L’enjeu : aider chaque utilisateur à identifier, sur n’importe quelle page web, le contenu qui lui est utile. Un véritable casse-tête… D’autant que le Web n’y met pas du sien. La prolifération de l’information n’y est qu’un moindre obstacle. Il y a plus grave… Loin de prendre en compte les critères d’accessibilité, la plupart des sites ont en effet tendance à compliquer de plus en plus l’accès au contenu…
“L’information est volontairement noyée au sein de nombreux éléments parasites, explique Yoann Bonavero : popups publicitaires, liens commerciaux, informations redondantes, liens sponsorisés… Avec un peu d’habitude, une personne valide s’y retrouve. Pour un malvoyant, l’info utile a tendance à se transformer en aiguille dans une botte de foin !”
Outil personnalisé
Sa thèse dûment achevée, Yoann est pourtant tout proche de la solution. “L’outil utilise des algorithmes d’optimisation intégrant les souhaits de personnalisation de l’utilisateur : taille des polices de caractère, niveau de contraste, utilisation des couleurs et des niveaux de gris… Il permet aussi d’identifier le menu, le contexte de navigation…”
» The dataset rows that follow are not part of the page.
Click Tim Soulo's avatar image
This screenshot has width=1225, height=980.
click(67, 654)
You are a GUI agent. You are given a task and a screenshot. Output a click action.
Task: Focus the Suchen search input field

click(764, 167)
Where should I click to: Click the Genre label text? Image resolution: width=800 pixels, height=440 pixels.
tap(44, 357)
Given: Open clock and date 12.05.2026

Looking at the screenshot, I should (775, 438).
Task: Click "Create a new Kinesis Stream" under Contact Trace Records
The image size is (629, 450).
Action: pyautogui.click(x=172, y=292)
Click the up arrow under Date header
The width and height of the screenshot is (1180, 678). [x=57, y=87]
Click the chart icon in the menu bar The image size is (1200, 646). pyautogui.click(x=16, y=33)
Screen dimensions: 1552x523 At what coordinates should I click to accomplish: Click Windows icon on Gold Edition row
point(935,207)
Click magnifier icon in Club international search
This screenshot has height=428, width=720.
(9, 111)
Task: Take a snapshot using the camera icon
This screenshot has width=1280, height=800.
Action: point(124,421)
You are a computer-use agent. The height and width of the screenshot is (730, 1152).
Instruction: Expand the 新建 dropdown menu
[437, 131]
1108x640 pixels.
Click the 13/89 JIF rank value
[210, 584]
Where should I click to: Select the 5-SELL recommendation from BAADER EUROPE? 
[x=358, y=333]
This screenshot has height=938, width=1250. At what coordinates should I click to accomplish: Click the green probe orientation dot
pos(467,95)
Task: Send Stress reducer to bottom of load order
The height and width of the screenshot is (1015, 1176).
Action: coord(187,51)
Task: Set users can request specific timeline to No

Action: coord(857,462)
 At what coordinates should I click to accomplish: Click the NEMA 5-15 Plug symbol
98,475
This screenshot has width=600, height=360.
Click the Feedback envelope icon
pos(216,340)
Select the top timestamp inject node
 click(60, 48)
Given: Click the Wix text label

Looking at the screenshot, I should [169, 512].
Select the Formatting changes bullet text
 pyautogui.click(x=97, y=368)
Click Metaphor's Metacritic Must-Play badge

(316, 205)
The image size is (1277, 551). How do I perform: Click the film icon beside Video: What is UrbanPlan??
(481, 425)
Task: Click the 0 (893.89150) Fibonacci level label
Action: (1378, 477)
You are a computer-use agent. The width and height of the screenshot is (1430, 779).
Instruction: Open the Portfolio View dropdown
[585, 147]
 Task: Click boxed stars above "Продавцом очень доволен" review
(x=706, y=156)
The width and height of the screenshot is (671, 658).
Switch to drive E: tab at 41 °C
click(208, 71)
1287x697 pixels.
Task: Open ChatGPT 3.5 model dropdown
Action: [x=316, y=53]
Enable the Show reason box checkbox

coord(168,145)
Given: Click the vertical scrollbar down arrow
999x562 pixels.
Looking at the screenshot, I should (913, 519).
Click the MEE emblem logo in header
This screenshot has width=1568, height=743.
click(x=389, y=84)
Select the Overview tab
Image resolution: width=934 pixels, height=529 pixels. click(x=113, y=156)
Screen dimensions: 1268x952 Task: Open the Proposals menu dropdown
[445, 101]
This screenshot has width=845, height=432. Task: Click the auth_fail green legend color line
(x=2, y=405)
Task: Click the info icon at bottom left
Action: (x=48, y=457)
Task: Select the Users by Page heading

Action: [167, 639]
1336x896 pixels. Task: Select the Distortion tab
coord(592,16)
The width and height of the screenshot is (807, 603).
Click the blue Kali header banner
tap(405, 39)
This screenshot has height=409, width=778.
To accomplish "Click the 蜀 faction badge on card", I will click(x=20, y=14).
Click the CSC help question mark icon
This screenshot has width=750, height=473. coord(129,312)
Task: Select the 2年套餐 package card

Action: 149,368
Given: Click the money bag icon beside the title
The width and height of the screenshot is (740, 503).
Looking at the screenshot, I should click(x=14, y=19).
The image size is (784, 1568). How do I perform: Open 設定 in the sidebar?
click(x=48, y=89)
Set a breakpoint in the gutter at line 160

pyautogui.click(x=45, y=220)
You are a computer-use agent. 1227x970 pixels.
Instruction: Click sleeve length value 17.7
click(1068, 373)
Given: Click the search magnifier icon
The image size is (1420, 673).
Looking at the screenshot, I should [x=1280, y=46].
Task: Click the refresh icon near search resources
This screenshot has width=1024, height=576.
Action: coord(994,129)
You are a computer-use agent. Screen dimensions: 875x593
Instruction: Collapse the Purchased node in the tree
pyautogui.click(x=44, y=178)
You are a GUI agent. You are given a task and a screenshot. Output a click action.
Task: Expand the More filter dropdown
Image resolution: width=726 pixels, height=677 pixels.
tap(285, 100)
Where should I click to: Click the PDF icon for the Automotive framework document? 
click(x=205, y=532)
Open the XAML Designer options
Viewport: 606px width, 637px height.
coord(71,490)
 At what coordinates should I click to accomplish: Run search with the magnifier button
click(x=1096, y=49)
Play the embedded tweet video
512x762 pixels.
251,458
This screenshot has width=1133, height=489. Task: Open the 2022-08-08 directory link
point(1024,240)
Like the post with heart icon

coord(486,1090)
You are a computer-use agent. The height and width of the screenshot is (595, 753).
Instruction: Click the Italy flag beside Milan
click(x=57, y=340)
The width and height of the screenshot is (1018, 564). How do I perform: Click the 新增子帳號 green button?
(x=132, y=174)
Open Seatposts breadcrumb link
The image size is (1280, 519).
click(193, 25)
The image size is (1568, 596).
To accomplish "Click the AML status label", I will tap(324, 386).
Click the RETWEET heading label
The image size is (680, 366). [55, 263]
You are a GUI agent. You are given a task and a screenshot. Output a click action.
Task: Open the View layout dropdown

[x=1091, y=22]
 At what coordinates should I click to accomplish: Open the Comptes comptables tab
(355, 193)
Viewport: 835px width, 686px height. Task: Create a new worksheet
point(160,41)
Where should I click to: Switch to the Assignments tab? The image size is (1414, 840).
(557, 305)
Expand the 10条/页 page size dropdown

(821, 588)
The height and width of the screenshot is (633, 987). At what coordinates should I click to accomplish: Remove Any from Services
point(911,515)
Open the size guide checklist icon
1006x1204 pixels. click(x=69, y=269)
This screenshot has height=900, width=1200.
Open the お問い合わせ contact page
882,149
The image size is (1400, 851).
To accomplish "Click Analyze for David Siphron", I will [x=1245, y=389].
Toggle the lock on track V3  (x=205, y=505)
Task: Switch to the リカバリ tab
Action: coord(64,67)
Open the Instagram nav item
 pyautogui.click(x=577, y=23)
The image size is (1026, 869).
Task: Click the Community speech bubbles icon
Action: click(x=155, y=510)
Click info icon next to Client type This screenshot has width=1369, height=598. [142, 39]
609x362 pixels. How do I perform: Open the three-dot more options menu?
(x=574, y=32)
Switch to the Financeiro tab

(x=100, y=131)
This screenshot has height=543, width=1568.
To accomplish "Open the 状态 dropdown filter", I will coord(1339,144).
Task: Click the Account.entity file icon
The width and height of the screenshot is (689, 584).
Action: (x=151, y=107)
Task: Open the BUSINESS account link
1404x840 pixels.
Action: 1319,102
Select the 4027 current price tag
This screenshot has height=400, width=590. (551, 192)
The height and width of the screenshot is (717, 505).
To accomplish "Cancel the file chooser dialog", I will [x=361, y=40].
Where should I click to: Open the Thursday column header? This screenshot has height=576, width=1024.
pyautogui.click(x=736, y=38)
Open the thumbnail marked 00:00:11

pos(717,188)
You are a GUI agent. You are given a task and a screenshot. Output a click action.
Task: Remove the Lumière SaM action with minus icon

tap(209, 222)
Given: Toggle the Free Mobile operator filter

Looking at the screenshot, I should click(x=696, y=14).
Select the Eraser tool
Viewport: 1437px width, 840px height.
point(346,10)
Le projet a d’ores et déjà fait la démonstration de sa faisabilité au cours de tests. Pour le poursuivre, Yoann Bonavero a signé un contrat d’un an avec le Laboratoire d’Informatique, de Robotique et de Microélectronique de Montpellier (Lirmm). Avec en ligne de mire un objectif : développer et généraliser une interface qui pourrait changer la vie de millions d’internautes.